Em defesa da blasfémia


A liberdade de religião obriga ao respeito pela liberdade de não ter religião, blasfémia incluída


Por estes dias em que o divino consente no convívio com o humano, nem que seja por via televisiva ininterrupta, ou, à falta de divino, o humano convive com os humanos, há entre os teólogos os que procuram distinguir entre visões e aparições, entre a vontade do sujeito vidente e a vontade do objeto avistado. Para os não cartesianos, os sentidos serão uma via válida para o conhecimento do divino, mas valerá a pena dar crédito aos que apostam na via racional. Atentemos neste fragmento do discurso neocartesiano de Stephen Fry, proferido em 2015 no programa “The Meaning of Life”, na televisão irlandesa, respondendo ao entrevistador que lhe perguntava o que diria a Deus às portas do paraíso: “Como se atreve a criar um mundo em que há tanto sofrimento? É absolutamente, absolutamente maligno. Porque devo respeitar um deus caprichoso, maldoso, estúpido, que fez um mundo tão cheio de injustiça e dor?”

Como até a televisão irlandesa tem espetadores, houve uma alma altruísta que apresentou queixa às autoridades policiais considerando que alguns telespetadores (que não o queixoso) poderiam considerar que o inglês Fry teria proferido uma blasfémia. A Constituição irlandesa incumbe o legislador de punir os atos blasfemos. Felizmente, também manda proteger a liberdade religiosa e de culto e a liberdade de expressão. A República herdou em 1922 os precedentes judiciais britânicos em matéria de blasfémia, dirigidos à proteção do culto protestante, mas “reformados” em benefício do culto católico. Mais recentemente, movido pelos ventos da modernidade e da igualdade, o Defamation Act de 2009 alargou a punição dos atos blasfemos praticados contra todas as religiões e cultos.

O leitor amigo, já fumado em santidade por estes dias, pensará: costumes de celtas e de povos do Norte, gente que gasta o que tem e o que não tem em círios e álcool, o que tem isso a ver com Portugal e os portugueses? Deixe-me partilhar consigo uma das mais belas obras do legislador nacional, dedicada ao “ultraje por motivo de crença religiosa”: “Quem publicamente ofender outra pessoa ou dela escarnecer em razão da sua crença ou função religiosa, por forma adequada a perturbar a paz pública, é punido com pena de prisão até 1 ano ou com pena de multa até 120 dias.”

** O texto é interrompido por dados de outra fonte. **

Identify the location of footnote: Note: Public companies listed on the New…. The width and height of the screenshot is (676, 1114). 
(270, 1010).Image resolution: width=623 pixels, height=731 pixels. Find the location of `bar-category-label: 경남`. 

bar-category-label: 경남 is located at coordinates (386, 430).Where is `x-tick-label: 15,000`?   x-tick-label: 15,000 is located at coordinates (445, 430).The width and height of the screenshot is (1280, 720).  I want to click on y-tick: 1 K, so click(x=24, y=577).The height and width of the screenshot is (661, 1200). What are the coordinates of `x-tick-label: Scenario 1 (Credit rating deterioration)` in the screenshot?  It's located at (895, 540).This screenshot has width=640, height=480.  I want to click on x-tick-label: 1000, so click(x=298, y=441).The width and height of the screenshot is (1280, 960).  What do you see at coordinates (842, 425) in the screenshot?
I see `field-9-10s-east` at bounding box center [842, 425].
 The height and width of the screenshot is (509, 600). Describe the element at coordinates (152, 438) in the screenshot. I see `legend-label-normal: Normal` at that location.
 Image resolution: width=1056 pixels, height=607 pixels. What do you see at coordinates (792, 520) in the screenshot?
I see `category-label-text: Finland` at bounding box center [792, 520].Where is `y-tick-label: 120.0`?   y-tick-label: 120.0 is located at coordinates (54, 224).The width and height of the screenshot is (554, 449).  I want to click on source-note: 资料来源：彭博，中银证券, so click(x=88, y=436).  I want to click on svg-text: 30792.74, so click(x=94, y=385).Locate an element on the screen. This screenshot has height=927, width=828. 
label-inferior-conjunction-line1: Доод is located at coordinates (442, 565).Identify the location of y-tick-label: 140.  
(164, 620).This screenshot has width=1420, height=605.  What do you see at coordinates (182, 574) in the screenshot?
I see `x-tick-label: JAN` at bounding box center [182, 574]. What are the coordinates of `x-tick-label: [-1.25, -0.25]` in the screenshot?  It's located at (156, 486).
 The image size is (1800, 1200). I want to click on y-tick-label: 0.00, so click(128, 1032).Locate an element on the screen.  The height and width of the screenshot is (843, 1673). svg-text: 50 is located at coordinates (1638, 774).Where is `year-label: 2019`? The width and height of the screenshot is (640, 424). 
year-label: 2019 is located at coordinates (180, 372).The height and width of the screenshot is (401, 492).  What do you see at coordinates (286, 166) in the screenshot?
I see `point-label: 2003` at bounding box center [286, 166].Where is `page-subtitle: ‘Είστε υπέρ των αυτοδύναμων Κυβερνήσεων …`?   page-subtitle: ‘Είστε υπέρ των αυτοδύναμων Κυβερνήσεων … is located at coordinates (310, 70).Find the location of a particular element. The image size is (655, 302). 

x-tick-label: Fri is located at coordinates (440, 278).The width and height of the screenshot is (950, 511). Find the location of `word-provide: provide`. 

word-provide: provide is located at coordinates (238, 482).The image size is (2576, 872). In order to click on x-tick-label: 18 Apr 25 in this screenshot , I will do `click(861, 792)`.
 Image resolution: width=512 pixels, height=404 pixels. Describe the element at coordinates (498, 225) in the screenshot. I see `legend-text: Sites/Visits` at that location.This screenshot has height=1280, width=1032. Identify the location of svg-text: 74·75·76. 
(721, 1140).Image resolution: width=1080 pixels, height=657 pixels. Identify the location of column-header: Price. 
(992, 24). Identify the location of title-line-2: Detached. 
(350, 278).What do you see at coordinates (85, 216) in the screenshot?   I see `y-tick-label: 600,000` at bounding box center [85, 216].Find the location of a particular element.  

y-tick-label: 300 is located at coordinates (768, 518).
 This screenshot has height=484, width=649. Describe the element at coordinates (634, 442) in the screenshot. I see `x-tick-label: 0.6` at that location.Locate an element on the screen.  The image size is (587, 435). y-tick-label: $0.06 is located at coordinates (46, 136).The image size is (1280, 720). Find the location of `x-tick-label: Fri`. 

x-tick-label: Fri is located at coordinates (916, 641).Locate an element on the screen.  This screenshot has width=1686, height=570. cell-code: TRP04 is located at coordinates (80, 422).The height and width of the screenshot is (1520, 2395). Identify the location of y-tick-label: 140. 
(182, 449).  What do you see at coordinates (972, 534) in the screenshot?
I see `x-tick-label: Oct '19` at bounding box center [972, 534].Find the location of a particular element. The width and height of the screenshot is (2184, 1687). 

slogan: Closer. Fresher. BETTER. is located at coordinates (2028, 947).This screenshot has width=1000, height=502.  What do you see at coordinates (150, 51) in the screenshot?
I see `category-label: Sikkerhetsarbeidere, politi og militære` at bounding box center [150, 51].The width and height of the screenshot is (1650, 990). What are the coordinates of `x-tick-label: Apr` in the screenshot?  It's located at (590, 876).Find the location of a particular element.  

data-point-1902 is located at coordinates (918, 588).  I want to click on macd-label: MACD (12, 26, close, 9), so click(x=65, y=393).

Este n.o 1 do artigo 251.o do Código Penal de 1995, código que foi desde então revisto 42 vezes…, cria um tipo penal que, ainda que inspirado pela necessidade de punir a blasfémia, obriga ao preenchimento de elementos que permitem blasfemar com maior liberdade do que na Irlanda. Em primeiro lugar, é preciso ofender outra pessoa diretamente ou “dela escarnecer” a título individual, o que deixa alguma amplitude de movimentos para ofender diretamente Deus ou dele escarnecer, dispensando os crentes e os funcionários religiosos. Em segundo lugar, a ofensa ou o escarnecer têm de ser adequados a perturbar a paz pública. Este segundo segmento assenta no respeito pela democracia: poder-se-á ofender ou escarnecer de Deus, mas convirá não o fazer na proximidade de multidões de crentes, em particular nos dias que o calendário público assinala como sendo de tolerância. Tanto mais que a alínea b) do artigo 252.o pune com a mesma pena quem “publicamente vilipendiar ato de culto de religião ou dele escarnecer”.

Bem andou Stephen Fry, pensando por certo em mudar-se para a Lusitânia depois de consumado o Brexit, em escarnecer e vilipendiar diretamente Deus, não o fazendo em relação nem a um ato de culto nem a um crente. Nestas coisas da religião, o diabo são os intermediários. Dizem.